LOUISVILLE, Ky. — Neighbors in the Saint Joseph neighborhood noticed flyers taped to their door over the weekend encouraging misinformation about COVID-19 and the vaccine.
Chris Jones said he saw a woman on his security camera taping what looked like a business card to his home. The card had a QR code that took people to a website focused on why people should not take COVID vaccines.
"It was very surprising to see something like that in our neighborhood," Jones said. "It also made me worried and concerned that people are not taking the coronavirus seriously."
When Jones posted information about the flyer on social media, he received multiple comments about flyers taped to other neighbors' homes.
The site linked to those flyers shares inaccurate information about COVID vaccines' efficacy and safety. Doctors and nurses with UofL Health and Norton Healthcare said people need to identify misinformation and understand the truth.
"These vaccines are safe and effective, and again they have results with clinical trials that they've used and have well over 30,000 participants," said Dr. Mark Burns, assistant professor at UofL Department of Medicine's Division of Infectious Diseases.
Some of the claims included a long list of side effects and illnesses as a result of the vaccine, something nurse Jill Howard says is inaccurate.
"In the entire time that I've been doing this, I'm not hearing about patients that are experiencing side effects or these one-offs that you might have heard," Howard said.
Another claim? The website says the shots are not really vaccines. Dr. Joseph Flinn with Norton Medical Group broke down exactly what the vaccines are doing.
"We're actually mounting your body's response so when you are exposed to a virus, you have the antibodies in your blood to fight the virus," Flinn said. "That's exactly what this does."
Medical professionals said people who post misinformation like the ones linked on the flyers "prey on people's fear."
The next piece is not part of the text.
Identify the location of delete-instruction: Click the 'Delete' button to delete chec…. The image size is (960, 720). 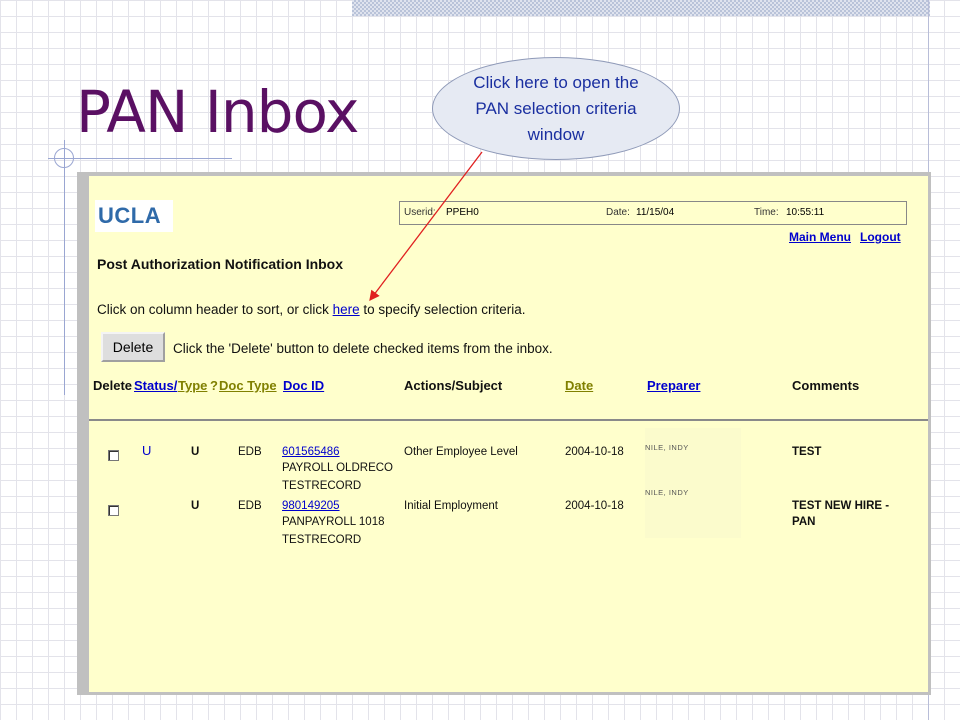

"Their goal is to take people that are fearful and give them misinformation, and I've seen that over the many years that I've been in medicine," Flinn said.
Burns said he encourages people to go to reputable website or sources like the CDC or their family physician for information, "not things you find in your mailbox."
As for Jones, he said he knew it was misinformation from the start and that card found it's way from his mailbox to the trash.